The World Economic Forum’s Chief Economist, Jennifer Blanke, points out:
“Our lives are being shaken to their very core by technological change, with the Fourth Industrial Revolution transforming economies as never before. The unprecedented speed of change, as well as the breadth and the depth of many radical changes unleashed by new digital, robotic and 3D technologies, is having major impacts on what we produce and do, how and where we do it and indeed how we earn a living. And while the transformation will proceed differently in advanced and developing parts of the world, no country or market will be spared from the tidal wave of change.
If we are to seize the opportunities, and avoid the pitfalls of the Fourth Industrial Revolution, we must consider carefully the questions that it raises. We must rethink our ideas about economic and social development, value creation, privacy and ownership, and even individual identity. We must address, individually and collectively, moral and ethical issues raised by cutting-edge research in artificial intelligence and biotechnology, which will enable significant life extension, designer babies, and memory extraction. And we must adapt to new approaches to meeting people and nurturing relationships.”

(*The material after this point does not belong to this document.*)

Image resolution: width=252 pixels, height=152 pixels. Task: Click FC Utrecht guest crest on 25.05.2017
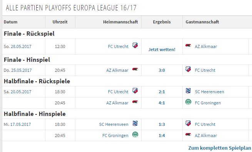click(x=188, y=69)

Better diagnostic and predictive systems on dated infrastructure leads to targeted maintenance, leading to less human interventions. In rail, software will control our operations to an even greater extent than they do now. We’ll need less people doing the same roles as today, but we’ll still need the people. They’ll just be doing different things.
And those people will need training more than ever before. Because the pace of change in technology is compounded by the desire to do things better, faster, more efficiently. So you have a compound effect of technology change and hunger to be first, to be best, to be the market leader. We understand all this at PAULEY. We understand that you need to train people effectively, efficiently and quickly. Which is what we do.
We also understand that the environment in which companies like PAULEY need to be able to operate, with creativity; with innovation; seeking productivity improvements and being encouraged to do so by the big players and by Government. This is why the Sector Deal and Williams Review are critical – they provide that context, the environment where companies like PAULEY can succeed, without barriers to entry or progress, for the good of the industry, the Government, its workers and above all its passengers. We believe that promoting SME Champions in the industry will encourage greater innovation, more creativity and higher levels of improvement in the way the railway operates. If we get it right, the Williams Review and the Rail Sector Deal will effectively interconnect the rail industry with the ever-evolving UK digital mobility network.